Pray this line with names and situations in mind. ‘Keep me away from the decision I know I’ll regret. Protect my family. Deliver me from the pattern I keep falling back into.’ This is not fatalism — it is asking for a guide who knows the terrain.

For Thine Is the Kingdom, the Power, and the Glory — Ending Where You Started

The closing doxology — ‘For thine is the kingdom, and the power, and the glory, for ever. Amen’ — returns your heart to worship after walking through all your needs. You end where you began: with God’s greatness, not your own situation.

This ending matters practically. It means you have handed your requests over and you are not taking them back at the end of the prayer. The ‘Amen’ is often translated as ‘so be it’ — a final act of trust that what you have prayed, God has heard.

If praying this feels mechanical right now, that is fine. Sincerity often follows the practice, not the other way around. Keep showing up with the words, and the meaning tends to deepen over time.

Guided Prayer

Begin by sitting quietly for thirty seconds. Say ‘Our Father’ aloud and let it land before you continue. You are approaching someone who already knows your name.

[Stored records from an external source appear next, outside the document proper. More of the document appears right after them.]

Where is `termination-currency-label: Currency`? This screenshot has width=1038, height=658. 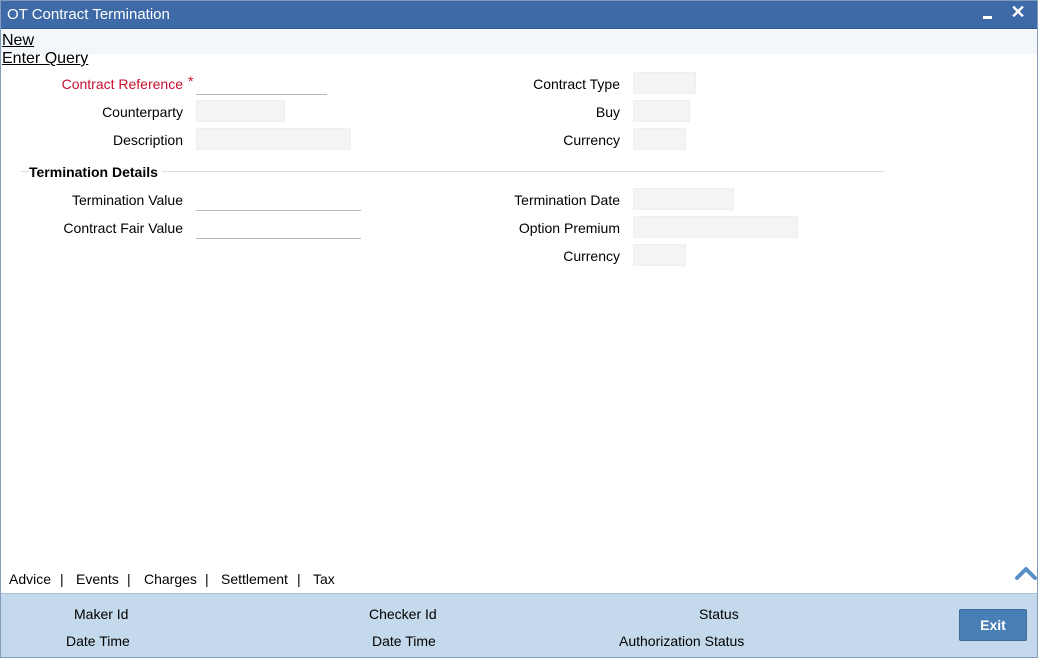
termination-currency-label: Currency is located at coordinates (592, 256).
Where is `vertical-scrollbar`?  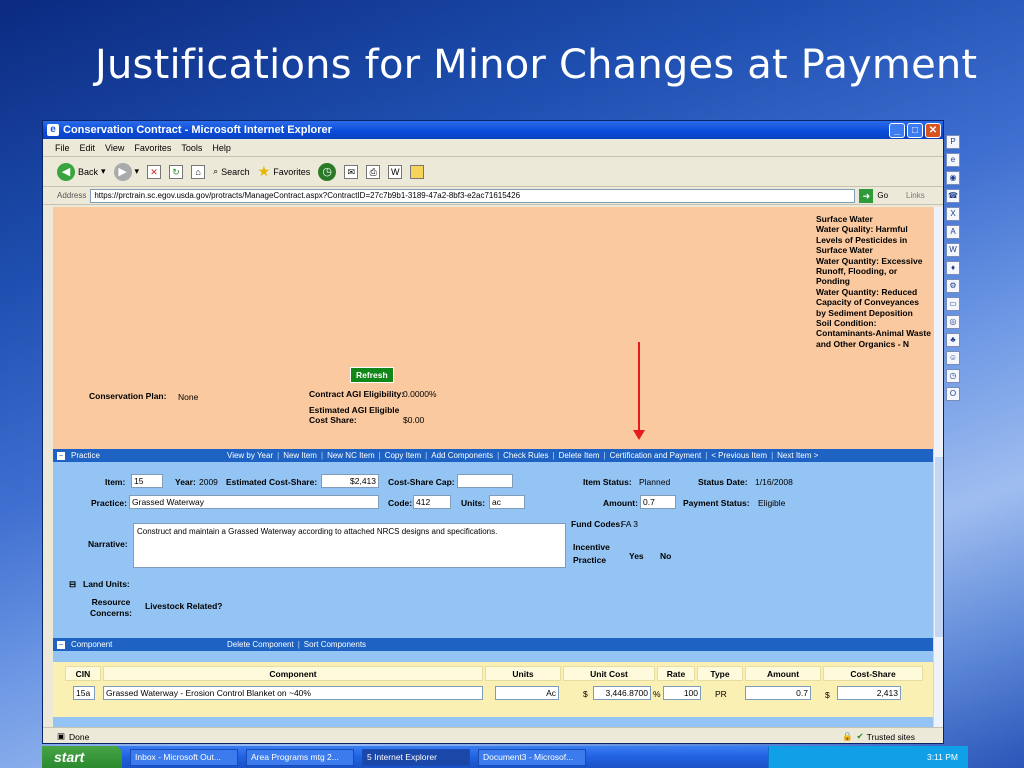
vertical-scrollbar is located at coordinates (938, 467).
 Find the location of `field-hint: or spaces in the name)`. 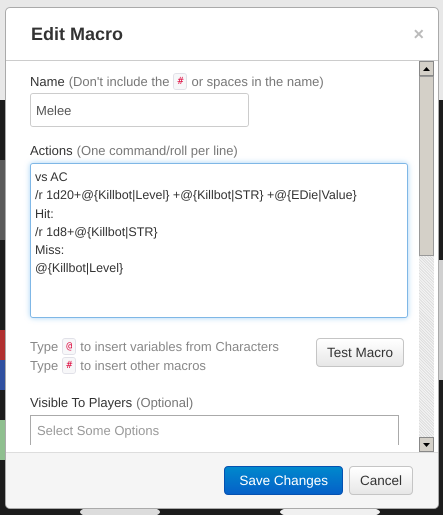

field-hint: or spaces in the name) is located at coordinates (258, 81).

Work through each phrase slowly, pausing after each line to put it into your own words. If ‘thy will be done’ feels hard today, say that out loud too — God receives honest struggle.

At ‘give us this day our daily bread,’ name one specific thing you genuinely need right now. Say it plainly. You do not have to dress it up.

At the closing doxology, take a breath and release whatever you’ve brought. Say ‘Amen’ as a decision, not just a habit — it means you trust that the prayer has been received.

Today's Takeaway
The Lord’s Prayer is a daily map back to God — one honest phrase at a time.

Frequently Asked Questions

Is it okay to repeat the Lord's Prayer word for word, or should I always use my own words?

Both are valid. Praying the exact words of the Lord’s Prayer is a historic Christian practice with deep roots, and there is nothing hollow about it if your heart is engaged. Many believers find it helpful to alternate: some days they pray the words as written, other days they use the prayer as an outline and speak freely within each section.

Why does the Lord's Prayer say 'debts' in some versions and 'trespasses' in others?

The difference is a translation choice, not a contradiction. The Greek word in Matthew 6:12 is opheilema, which literally means ‘debt’ or ‘what is owed.’ Many liturgical traditions adopted ‘trespasses’ from William Tyndale’s earlier English translation. Both words are pointing at the same concept: the moral wrongs we commit against God and others.

What does 'hallowed be thy name' actually mean in plain language?

‘Hallowed’ comes from an old English word meaning holy or set apart. ‘Hallowed be thy name’ is a declaration that God’s name — meaning God’s full character and reputation — deserves to be honored above everything else. It’s the prayer’s way of saying: before I ask for anything, I acknowledge who you are.

How long should it take to pray the Lord's Prayer if I'm doing it thoughtfully?

There is no required length. Some people move through it meditatively in five to ten minutes; others spend thirty minutes using each phrase as a starting point for longer reflection. The goal is not to hit a time target but to be genuinely present with each line rather than rushing to finish.

Can I pray the Lord's Prayer when I'm angry or doubting God?

Yes — and those may be exactly the right moments to use it. The prayer’s structure can hold you when your own words fail. Praying ‘thy will be done’ while you’re angry at a situation, or saying ‘our Father’ while doubting, is not hypocrisy. It is the kind of honest, wrestling faith you see throughout the Psalms.